Pictures do not belong in the copy. Write out exactly the lines from the one containing "Task: Click the 6 Quick Hit pays panel" through the end of the data.

[Collected data]
- - -

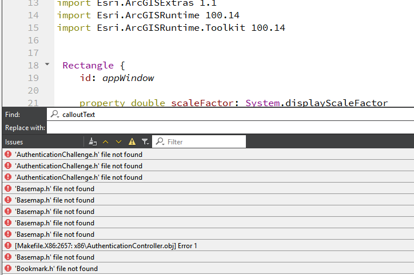Click error icon on third AuthenticationChallenge.h issue

tap(7, 177)
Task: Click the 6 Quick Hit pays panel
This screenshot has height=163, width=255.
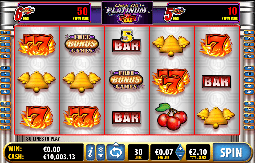Action: click(x=52, y=13)

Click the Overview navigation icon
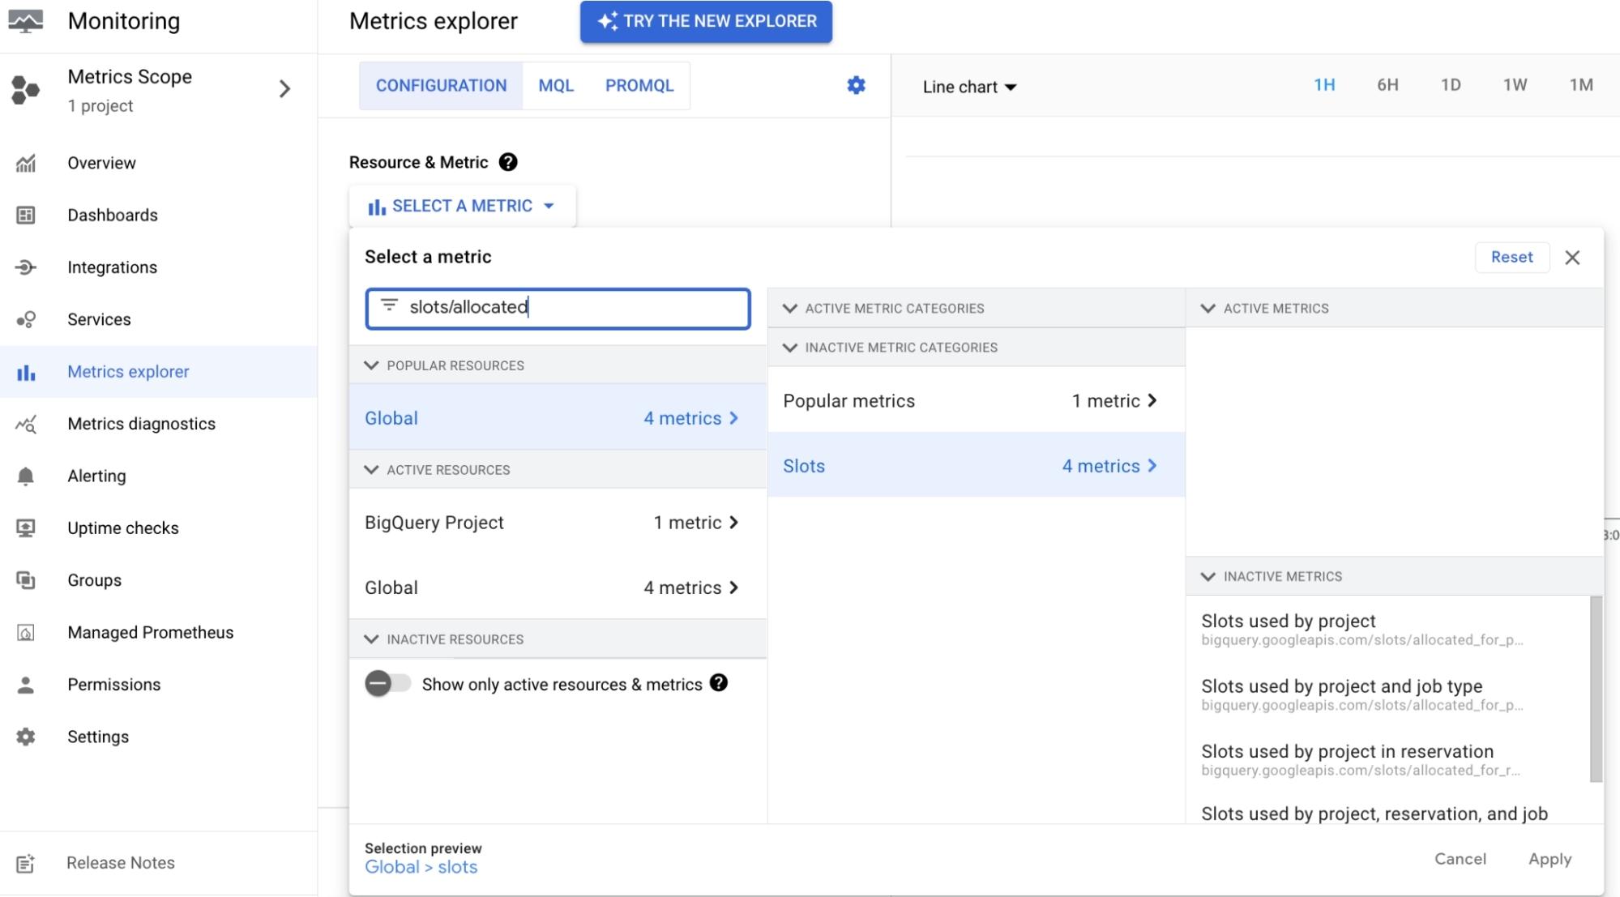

- - -

### [YOUR RESPONSE]
Task: Click the 6 Quick Hit pays panel
This screenshot has height=163, width=255.
Action: click(x=52, y=13)

Click the Overview navigation icon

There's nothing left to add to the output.